» Problem statement: How many lines of the data contain the string "screenshot"? Write the number and nothing more.
(Task inputs)
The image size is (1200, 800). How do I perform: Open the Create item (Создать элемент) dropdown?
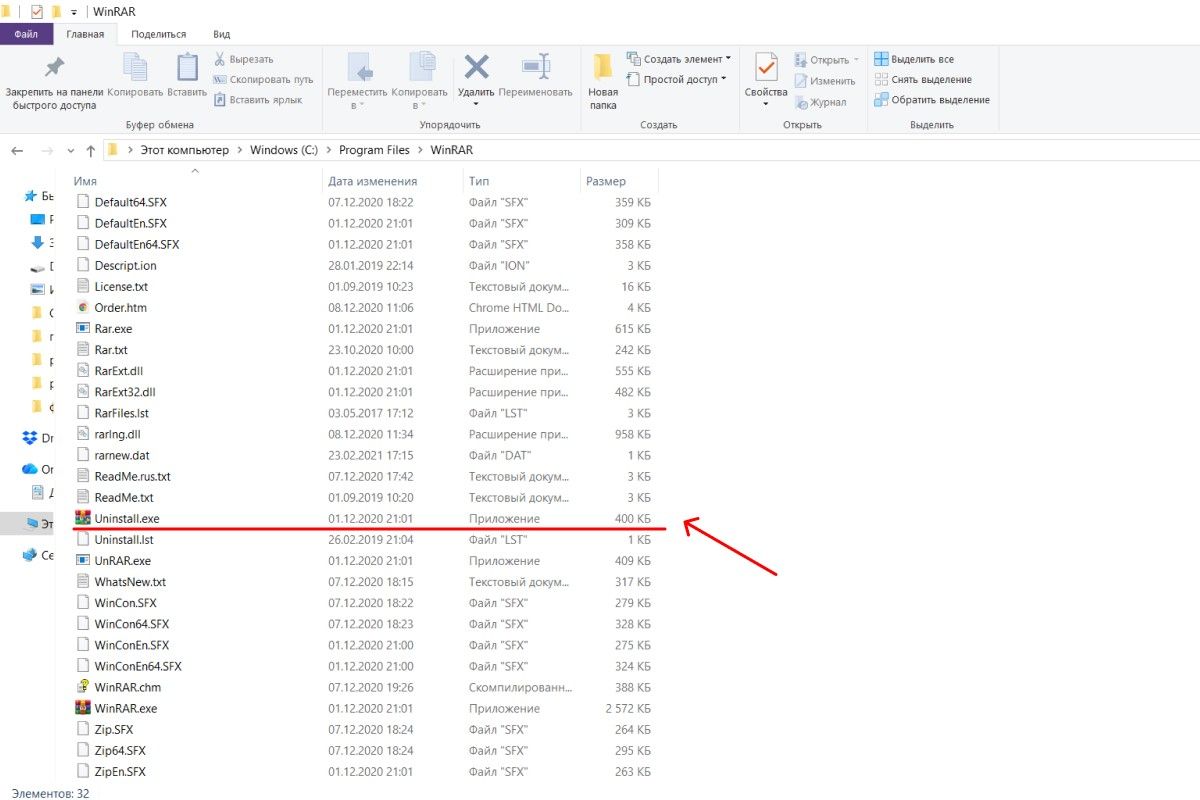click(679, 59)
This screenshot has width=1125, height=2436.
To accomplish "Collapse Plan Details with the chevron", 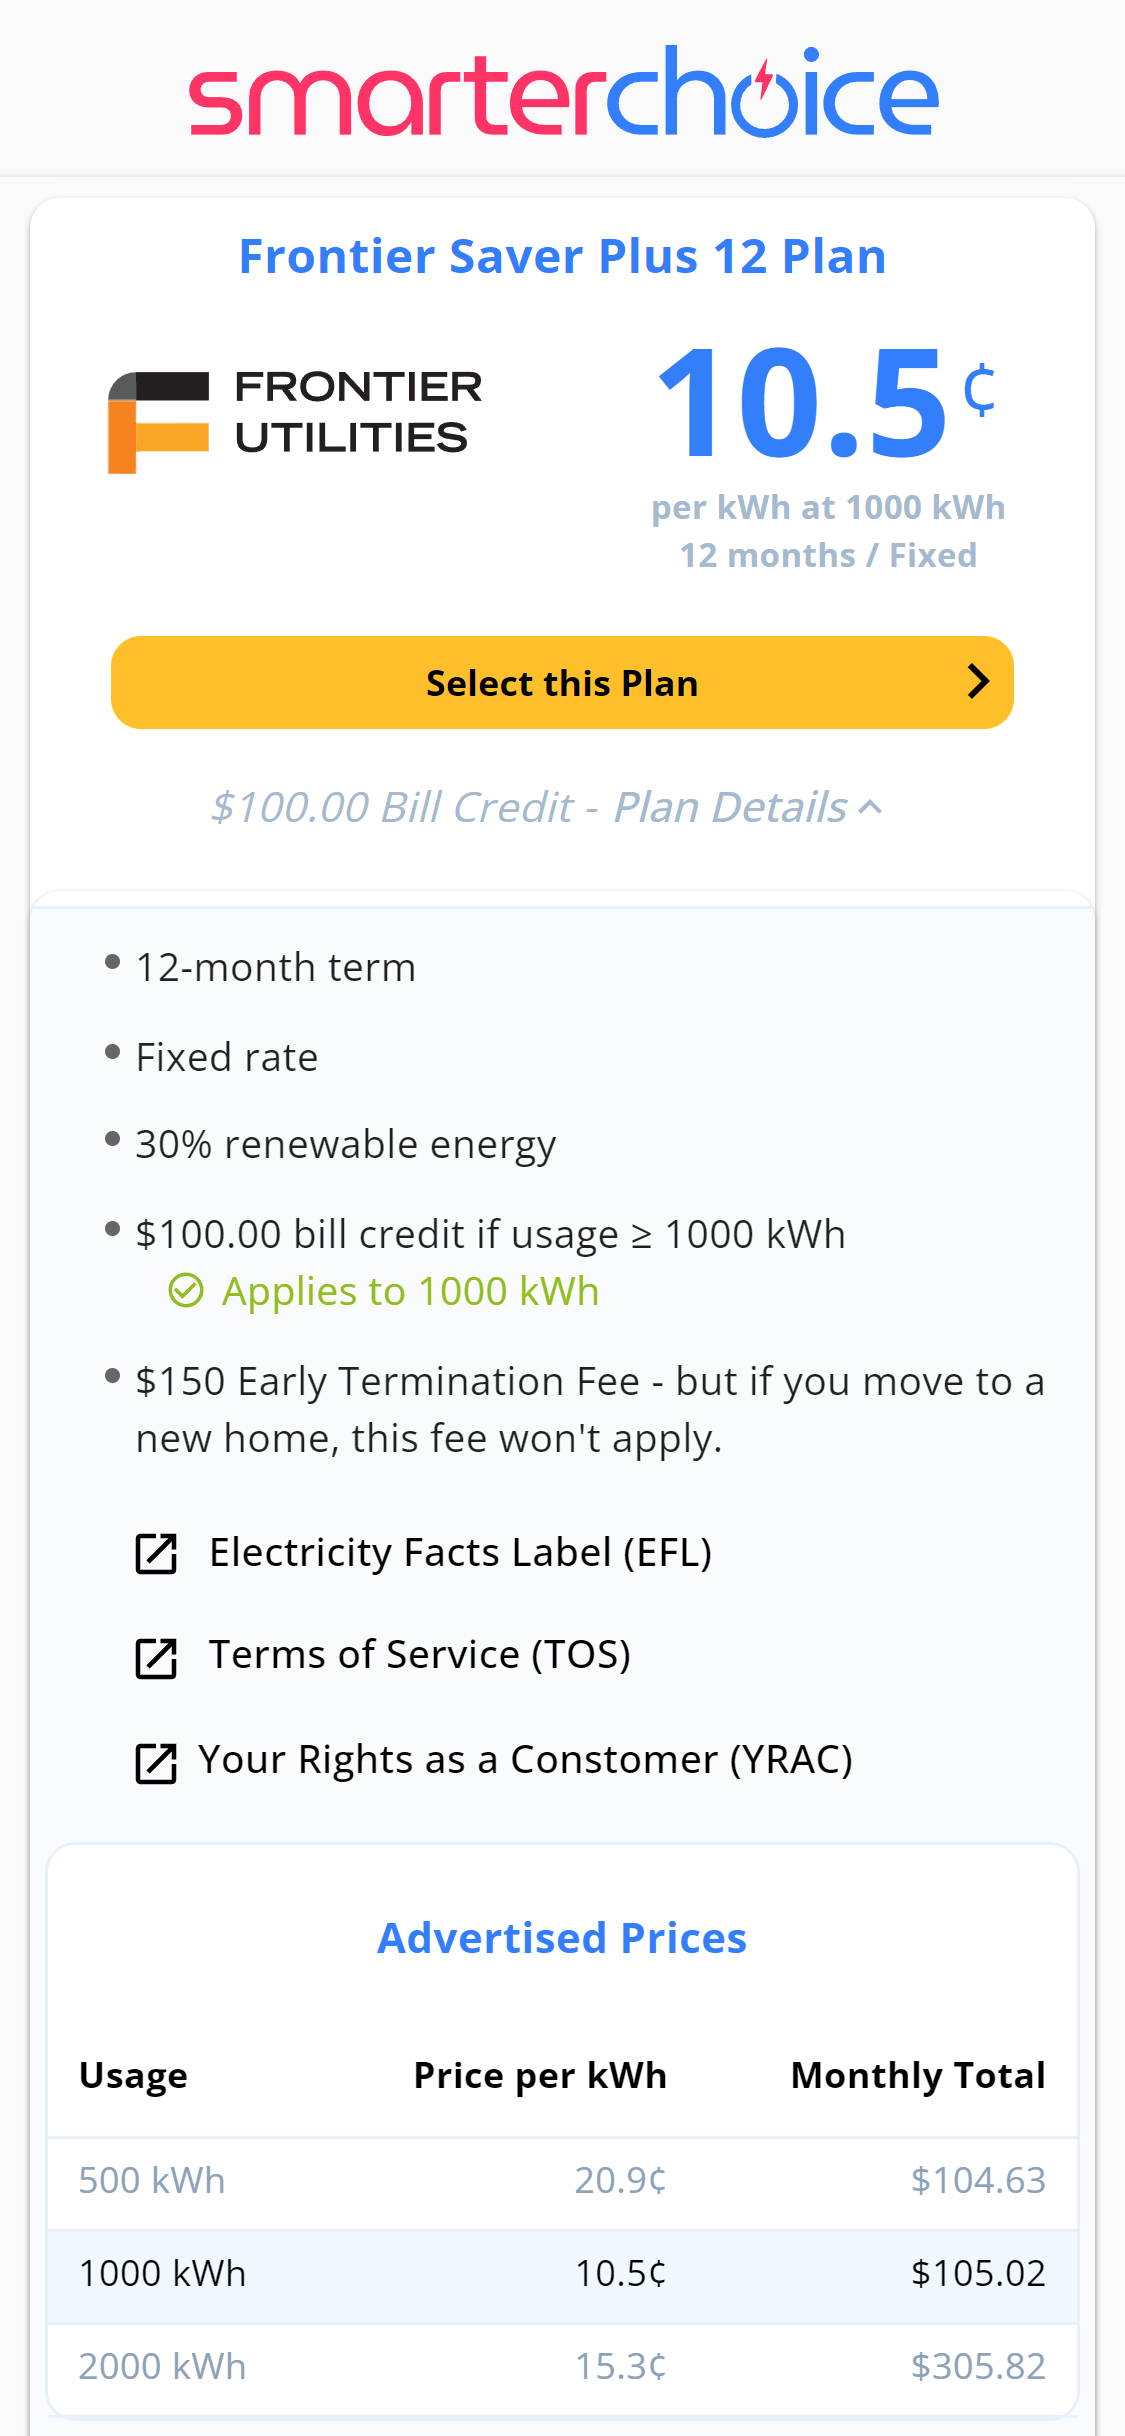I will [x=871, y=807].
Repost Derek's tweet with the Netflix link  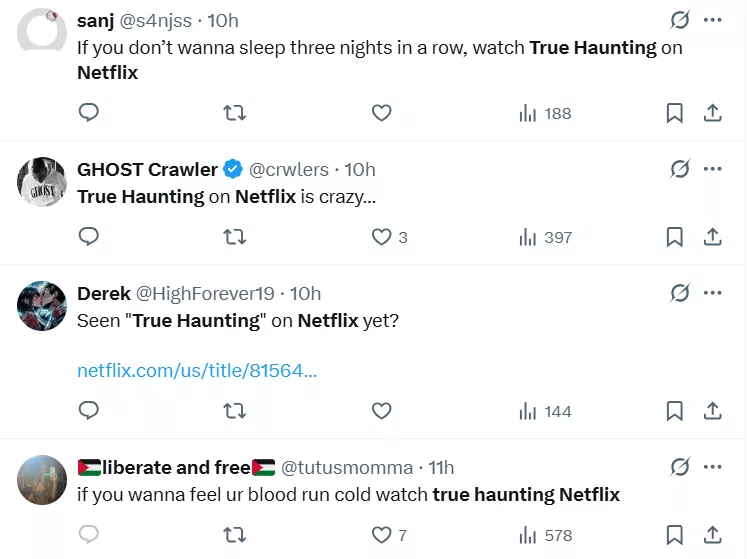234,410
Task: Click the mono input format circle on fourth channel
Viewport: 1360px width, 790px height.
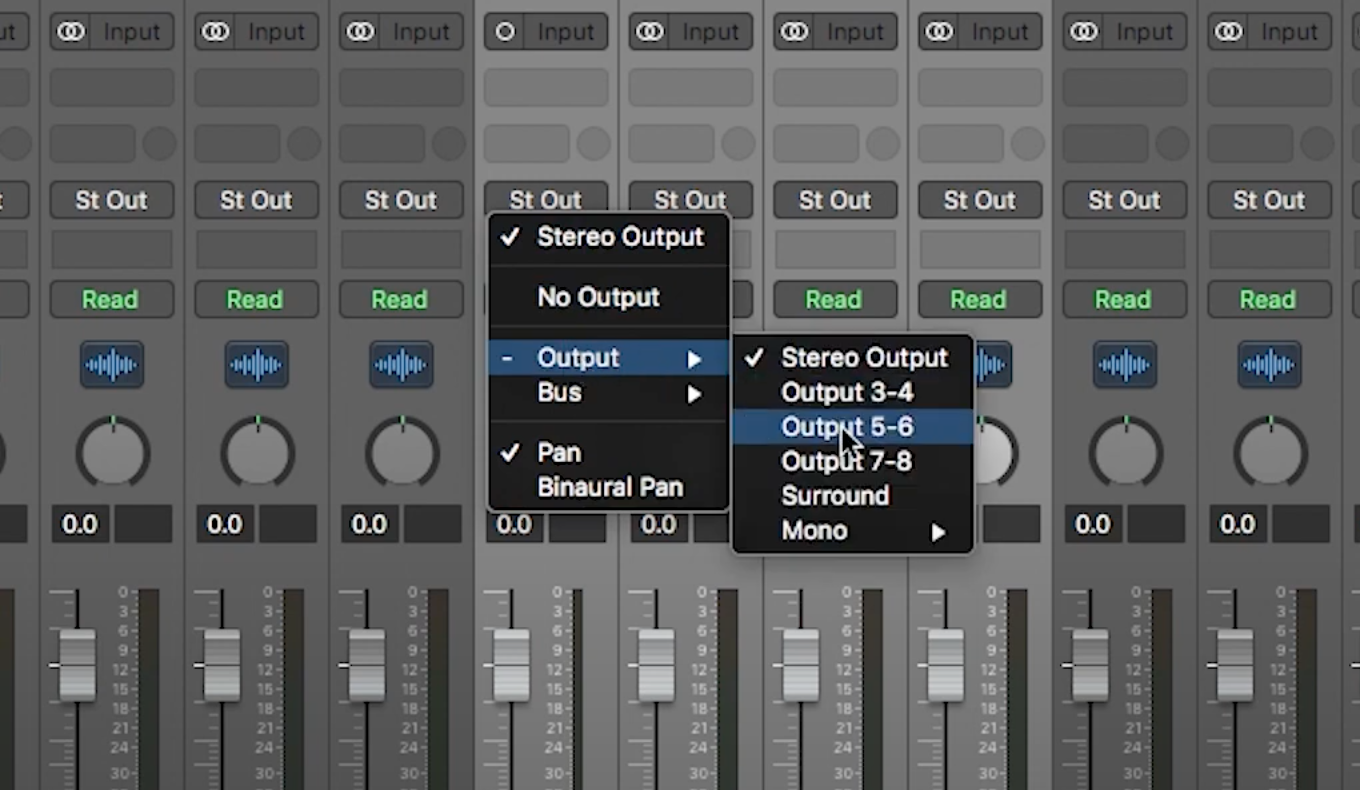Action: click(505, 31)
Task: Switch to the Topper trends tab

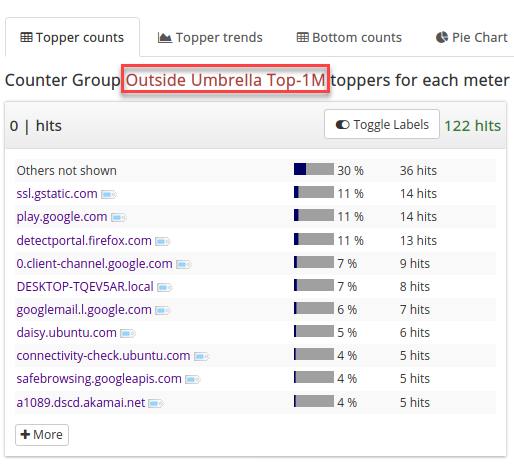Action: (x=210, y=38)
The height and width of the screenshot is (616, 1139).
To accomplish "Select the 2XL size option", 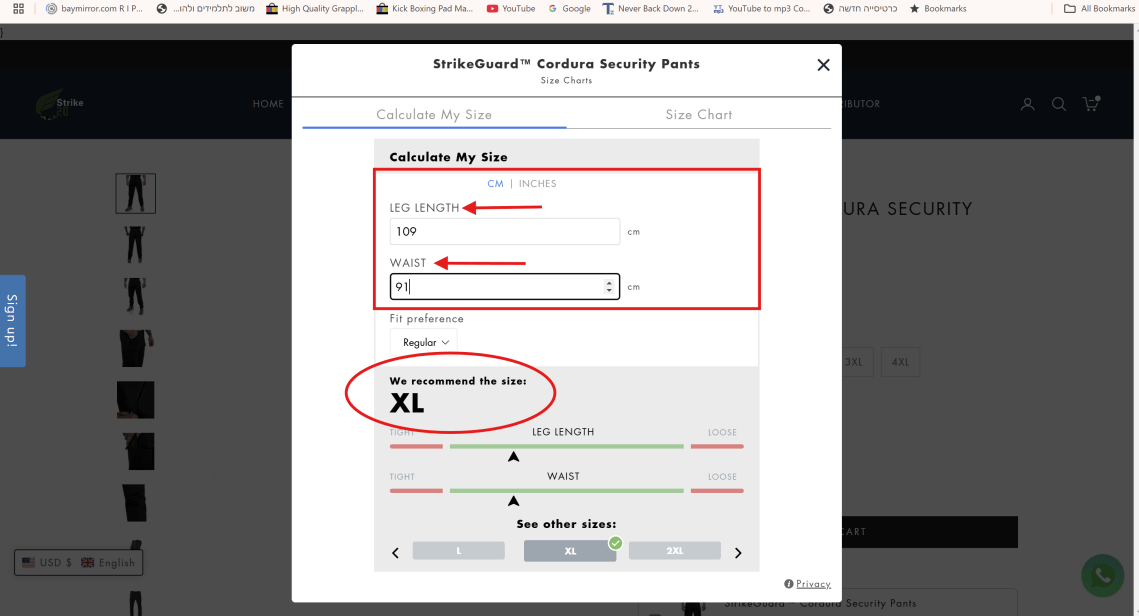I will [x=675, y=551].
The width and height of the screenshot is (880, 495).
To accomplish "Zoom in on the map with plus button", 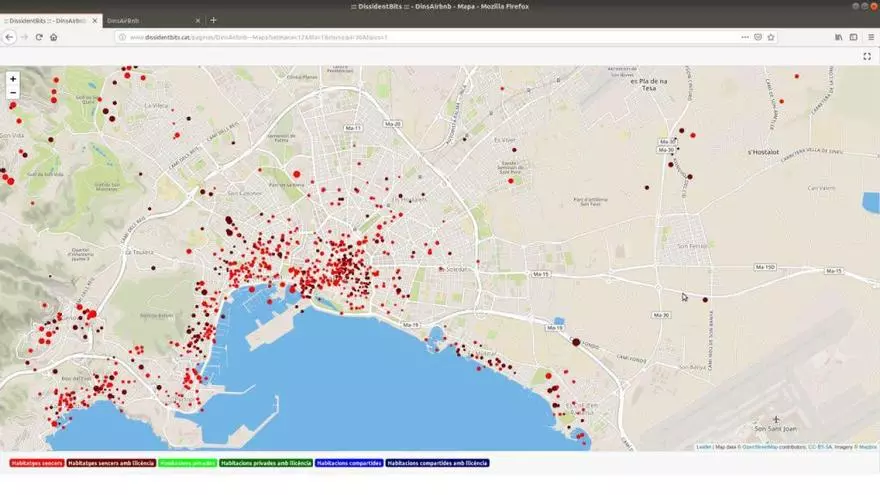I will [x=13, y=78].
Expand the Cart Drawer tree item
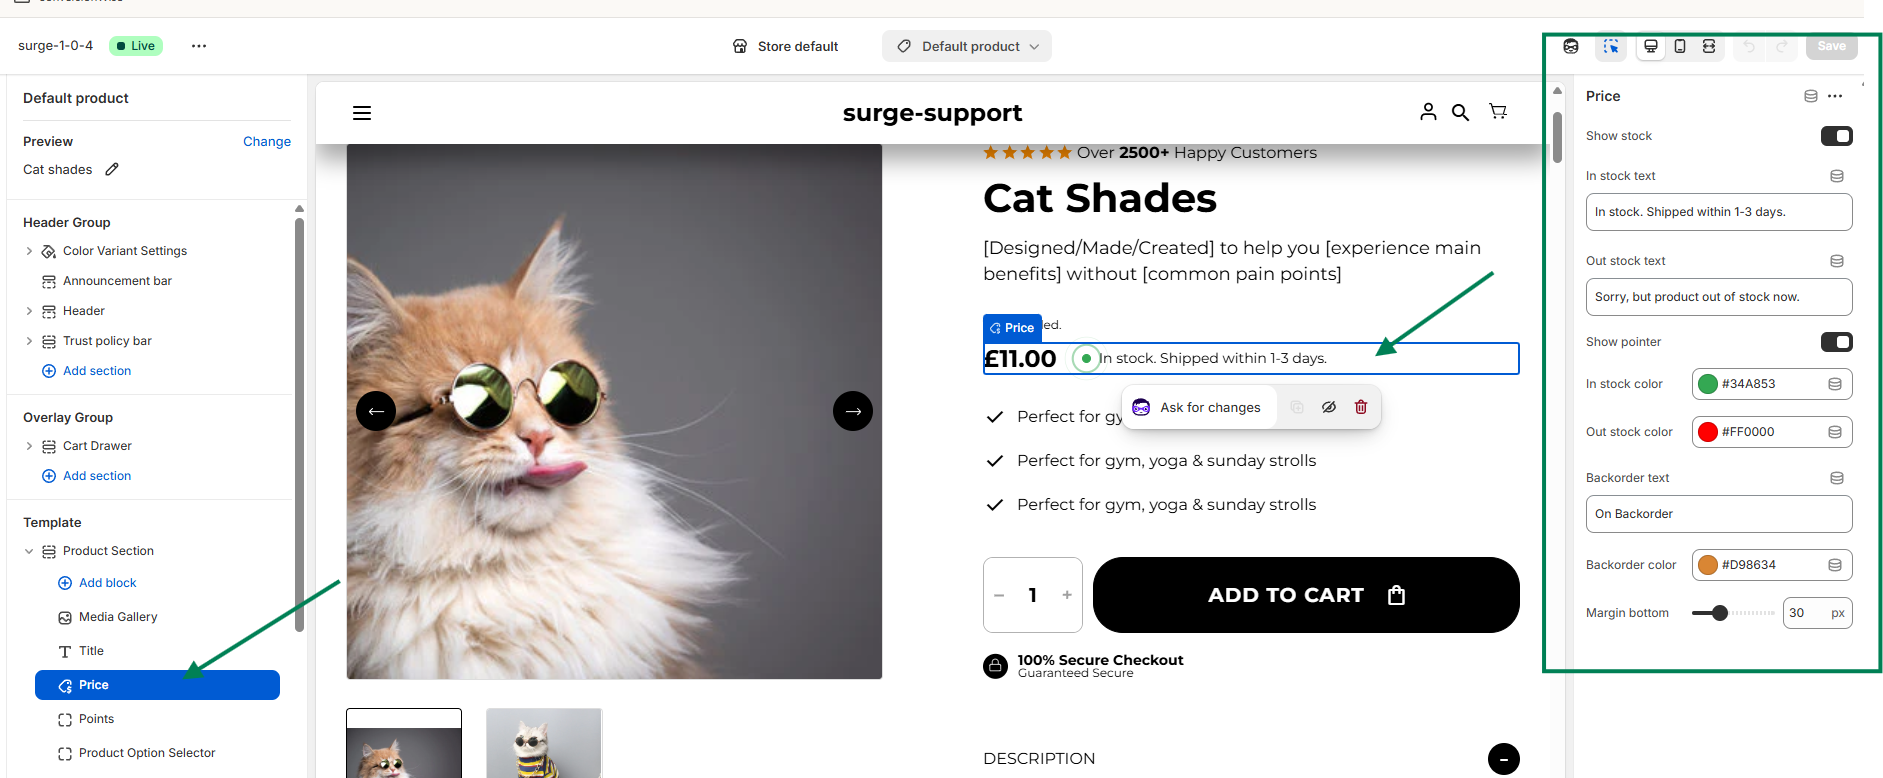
(End Task inputs)
» Expected answer: 3